As we reflect on our accomplishments in 2023, I wish to express sincere
gratitude to Sherif El Zayat, our outgoing CEO, who has been an integral part of
our success over the years. We wish him the best of luck in his future
endeavors. I also wish to welcome Jon Rokk as our new CEO, who was meticulously
selected for his distinguished leadership roles in various multinational
companies across Europe, the Middle East, and North Africa. With expertise
spanning multiple sectors, including oil & gas, petrochemicals, infrastructure,
and nuclear power, Jon aligns seamlessly with the diverse business areas of EKH
and our ambitions for expansion and growth. Under his leadership, we are
confident that EKH will continue to thrive and reach new heights.
Looking forward, our strategy emphasizes integration, diversification, and
resilience. Specifically, our focus is on expanding exports, enhancing foreign
currency streams, and growing our regional presence to drive growth and add
resilience to our business, aligning with our long-term strategy for
sustainability and enhanced shareholder returns.
In line with our commitment, we are pleased to propose a dividend distribution
of USD six cents per share to our esteemed shareholders at the upcoming general
assembly, supported by our robust operational performance, healthy cash flows,
and a resilient balance sheet,” Al-Kharafi said.
On the Fertilizers front, EKH doubled formica sheets production, inaugurated a
new SNF factory, and launched a state-of-the-art sulfuric acid facility,
contributing to feedstock for the Group’s portfolio products. At AlexFert, EKH
increased ownership to over 75 percent, enhancing USD-denominated revenues.

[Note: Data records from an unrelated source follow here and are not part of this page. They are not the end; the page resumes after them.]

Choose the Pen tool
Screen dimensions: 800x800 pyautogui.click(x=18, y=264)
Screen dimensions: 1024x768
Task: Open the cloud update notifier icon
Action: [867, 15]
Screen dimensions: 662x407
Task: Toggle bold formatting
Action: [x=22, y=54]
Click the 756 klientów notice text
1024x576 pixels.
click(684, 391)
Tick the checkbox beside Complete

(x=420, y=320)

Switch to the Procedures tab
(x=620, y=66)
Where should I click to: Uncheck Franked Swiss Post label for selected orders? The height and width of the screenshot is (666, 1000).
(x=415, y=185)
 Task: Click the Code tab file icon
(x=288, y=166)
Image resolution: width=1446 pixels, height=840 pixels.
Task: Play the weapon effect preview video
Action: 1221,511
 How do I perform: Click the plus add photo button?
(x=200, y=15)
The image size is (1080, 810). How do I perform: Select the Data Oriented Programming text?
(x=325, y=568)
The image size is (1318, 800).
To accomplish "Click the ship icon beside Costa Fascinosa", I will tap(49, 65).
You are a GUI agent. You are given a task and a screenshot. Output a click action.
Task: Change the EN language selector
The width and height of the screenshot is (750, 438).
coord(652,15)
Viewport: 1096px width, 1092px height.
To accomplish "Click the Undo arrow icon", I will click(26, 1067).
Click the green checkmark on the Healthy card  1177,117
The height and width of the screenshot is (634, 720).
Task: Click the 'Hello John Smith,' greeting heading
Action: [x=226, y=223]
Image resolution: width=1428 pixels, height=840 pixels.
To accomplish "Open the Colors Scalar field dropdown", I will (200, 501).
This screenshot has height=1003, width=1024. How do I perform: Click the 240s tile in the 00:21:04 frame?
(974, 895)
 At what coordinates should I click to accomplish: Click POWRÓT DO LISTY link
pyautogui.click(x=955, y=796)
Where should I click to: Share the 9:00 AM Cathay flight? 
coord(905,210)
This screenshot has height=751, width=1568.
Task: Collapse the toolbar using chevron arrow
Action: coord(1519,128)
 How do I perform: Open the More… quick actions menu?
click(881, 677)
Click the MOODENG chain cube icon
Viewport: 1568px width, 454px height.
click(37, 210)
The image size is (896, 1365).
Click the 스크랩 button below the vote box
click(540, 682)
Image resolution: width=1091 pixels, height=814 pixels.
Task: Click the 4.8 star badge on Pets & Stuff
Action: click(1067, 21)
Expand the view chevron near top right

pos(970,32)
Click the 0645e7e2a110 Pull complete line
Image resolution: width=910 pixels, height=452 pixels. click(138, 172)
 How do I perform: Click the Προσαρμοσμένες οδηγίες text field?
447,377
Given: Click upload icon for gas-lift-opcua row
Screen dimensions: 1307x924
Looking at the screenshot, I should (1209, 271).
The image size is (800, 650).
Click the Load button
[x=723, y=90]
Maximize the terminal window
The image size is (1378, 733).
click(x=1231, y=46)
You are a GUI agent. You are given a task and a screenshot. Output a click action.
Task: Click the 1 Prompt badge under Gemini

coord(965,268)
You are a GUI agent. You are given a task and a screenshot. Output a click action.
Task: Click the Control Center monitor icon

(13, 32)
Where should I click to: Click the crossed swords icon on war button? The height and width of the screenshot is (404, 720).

In the Energy and Energy-Related Segment, NatEnergy’s subsidiaries expanded
installations, connecting over two million households. Meanwhile, at Kahraba,
NatEnergy’s power distribution and generation subsidiary, the company’s
successive investments over the years have increased power generation capacity
to 135 MW, while on the distribution front, capacity has already passed 350 MW
as of 2024, with plans for further expansion to 645 MW by 2030.
At ONS, the company’s strategic plan to optimize reserve management, extend
well-life, and enhance production efficiency has borne fruit. ONS expanded the
concession area by 140 km2, totaling 440 km2. With a USD 70 million capex for
Phase-3B (2023 to Q1 2024), two new wells (ATON1 + KSE2) have been drilled in
the new extension area using WH platforms, ensuring the continuation of the
company’s operational success.
Finally, the significant contributions of Delta Insurance and Mohandes Insurance
teams have played a pivotal role in ensuring the resilient performance of the
companies amidst a challenging operating environment. Additionally, EKH’s
microfinance subsidiary, Bedyati, consistently maintained a robust bottom line.
Furthermore, the management is pleased to highlight the upcoming commencement of
operations at the Nile Wood production facility in 2024, a joint venture with
Homann Holzwerkstoffe GmbH that enhances the group’s strategic positioning.
•The group has invested over $250 million in enhancing our products and services
while seizing promising opportunities in the market.
•We have successfully expanded our operational capacities, maintaining strong
profitability rates, and enhancing the performance of all subsidiaries.
•Our focus remains on diversifying income sources by ramping up exports and
bolstering cash flows in foreign currencies.